Excluding the charges and adjustments in both years, fourth quarter non-GAAP net income was $155 million, or $1.26 per share, versus $1.37 in 2016. The extra week in this year’s fourth quarter results contributed $16 million to net income, or $0.12 per share. Excluding this benefit as well, non-GAAP net income was $1.14 per share.
Fiscal Year Results
Sales for 2017 were $7,782 million, an increase of 0.2 percent compared to sales of $7,766 million in fiscal 2016 and the most in the Company’s history as an athletic business. Full-year comparable-store sales decreased 3.1 percent. Excluding the effect of foreign currency fluctuations, total sales decreased 0.5 percent.
The Company’s net income decreased to $284 million in 2017, or $2.22 per share, compared to net income of $664 million, or $4.91 per share in 2016. On a non-GAAP, 52-week basis, earnings per share totaled $3.99 in 2017, a 17 percent decrease over last year’s non-GAAP earnings of $4.82.
“The efforts, passion, and intensity of our global team of associates was every bit as strong this year as it was in recent years of record financial performance --- perhaps even more so,” continued Mr. Johnson, “and I cannot thank them enough for their work this year. We believe we are well positioned to engage with our customers in ways they find meaningful as they seek to express their passion for the people, experiences, and products that are important to them.”
+---+
▶ Written task
List every dollar figure stated in millions in the results excerpt. Rely only on the results excerpt.

(Items from a dataset)
+---+
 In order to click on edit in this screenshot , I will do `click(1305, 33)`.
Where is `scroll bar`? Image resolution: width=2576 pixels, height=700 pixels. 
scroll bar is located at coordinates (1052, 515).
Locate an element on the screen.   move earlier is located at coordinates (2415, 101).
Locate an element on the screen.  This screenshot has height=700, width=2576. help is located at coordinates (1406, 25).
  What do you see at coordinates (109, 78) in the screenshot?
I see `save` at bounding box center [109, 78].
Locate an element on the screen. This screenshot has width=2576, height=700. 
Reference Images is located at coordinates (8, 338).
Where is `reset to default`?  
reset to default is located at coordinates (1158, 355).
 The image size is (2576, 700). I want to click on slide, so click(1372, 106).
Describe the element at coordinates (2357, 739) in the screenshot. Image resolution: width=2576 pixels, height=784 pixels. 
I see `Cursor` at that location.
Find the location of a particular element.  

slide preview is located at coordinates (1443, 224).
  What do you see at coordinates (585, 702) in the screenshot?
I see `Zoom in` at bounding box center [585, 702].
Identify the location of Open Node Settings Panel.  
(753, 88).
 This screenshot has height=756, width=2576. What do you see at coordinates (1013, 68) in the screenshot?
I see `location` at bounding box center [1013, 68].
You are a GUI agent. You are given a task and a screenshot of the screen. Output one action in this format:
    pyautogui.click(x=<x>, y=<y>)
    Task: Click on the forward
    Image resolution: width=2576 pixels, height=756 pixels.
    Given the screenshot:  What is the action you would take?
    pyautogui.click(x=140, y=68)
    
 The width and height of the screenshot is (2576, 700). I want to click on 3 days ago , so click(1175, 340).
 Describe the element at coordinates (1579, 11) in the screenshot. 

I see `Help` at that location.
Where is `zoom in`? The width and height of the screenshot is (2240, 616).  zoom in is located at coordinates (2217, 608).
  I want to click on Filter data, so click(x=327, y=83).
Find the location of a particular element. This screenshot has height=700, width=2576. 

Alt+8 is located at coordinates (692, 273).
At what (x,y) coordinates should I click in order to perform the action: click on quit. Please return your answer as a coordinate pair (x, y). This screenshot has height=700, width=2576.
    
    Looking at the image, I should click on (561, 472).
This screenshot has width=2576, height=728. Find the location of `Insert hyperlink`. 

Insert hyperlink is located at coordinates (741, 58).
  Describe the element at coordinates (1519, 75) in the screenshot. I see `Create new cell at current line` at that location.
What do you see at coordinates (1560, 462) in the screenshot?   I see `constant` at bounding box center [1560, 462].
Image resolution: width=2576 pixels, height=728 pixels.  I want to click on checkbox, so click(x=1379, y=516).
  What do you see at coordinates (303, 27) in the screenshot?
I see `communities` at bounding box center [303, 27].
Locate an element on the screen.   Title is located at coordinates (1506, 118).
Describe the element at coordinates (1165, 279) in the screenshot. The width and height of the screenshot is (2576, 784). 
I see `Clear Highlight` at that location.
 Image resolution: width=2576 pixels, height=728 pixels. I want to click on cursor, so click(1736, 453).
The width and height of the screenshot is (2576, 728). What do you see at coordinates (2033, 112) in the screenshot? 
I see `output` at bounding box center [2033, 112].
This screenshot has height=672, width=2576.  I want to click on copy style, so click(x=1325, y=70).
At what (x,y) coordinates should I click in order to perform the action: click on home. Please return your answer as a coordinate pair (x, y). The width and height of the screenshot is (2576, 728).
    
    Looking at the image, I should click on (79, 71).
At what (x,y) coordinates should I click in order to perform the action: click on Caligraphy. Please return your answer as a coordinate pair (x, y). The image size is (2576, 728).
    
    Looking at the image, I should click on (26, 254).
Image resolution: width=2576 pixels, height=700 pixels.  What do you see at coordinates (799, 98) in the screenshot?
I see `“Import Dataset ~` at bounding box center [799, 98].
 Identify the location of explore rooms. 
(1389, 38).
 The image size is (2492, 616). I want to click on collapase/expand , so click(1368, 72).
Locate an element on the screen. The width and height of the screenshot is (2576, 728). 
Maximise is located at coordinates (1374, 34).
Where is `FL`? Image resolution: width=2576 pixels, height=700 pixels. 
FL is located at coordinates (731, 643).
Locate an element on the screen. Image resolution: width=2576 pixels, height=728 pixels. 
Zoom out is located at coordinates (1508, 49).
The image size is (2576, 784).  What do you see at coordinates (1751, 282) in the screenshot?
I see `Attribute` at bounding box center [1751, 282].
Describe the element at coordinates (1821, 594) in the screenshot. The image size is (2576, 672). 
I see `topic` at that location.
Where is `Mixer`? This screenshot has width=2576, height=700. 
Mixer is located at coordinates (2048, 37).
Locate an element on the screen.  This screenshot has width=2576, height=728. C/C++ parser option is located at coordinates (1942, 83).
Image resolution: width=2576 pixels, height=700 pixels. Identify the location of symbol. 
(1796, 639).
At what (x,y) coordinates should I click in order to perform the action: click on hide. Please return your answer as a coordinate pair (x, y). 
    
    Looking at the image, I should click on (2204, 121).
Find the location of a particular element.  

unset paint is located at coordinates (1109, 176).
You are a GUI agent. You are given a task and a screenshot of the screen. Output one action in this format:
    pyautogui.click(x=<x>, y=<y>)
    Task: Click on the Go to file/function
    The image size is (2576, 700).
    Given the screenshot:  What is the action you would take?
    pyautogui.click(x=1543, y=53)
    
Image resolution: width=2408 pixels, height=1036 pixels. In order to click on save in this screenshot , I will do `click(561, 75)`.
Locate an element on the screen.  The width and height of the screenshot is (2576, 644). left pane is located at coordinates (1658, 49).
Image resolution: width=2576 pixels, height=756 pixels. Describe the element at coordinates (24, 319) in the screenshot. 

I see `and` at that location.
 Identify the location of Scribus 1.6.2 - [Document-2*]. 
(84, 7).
+---+
▶ Problem solution
$155 million, $16 million, $7,782 million, $7,766 million, $284 million, $664 million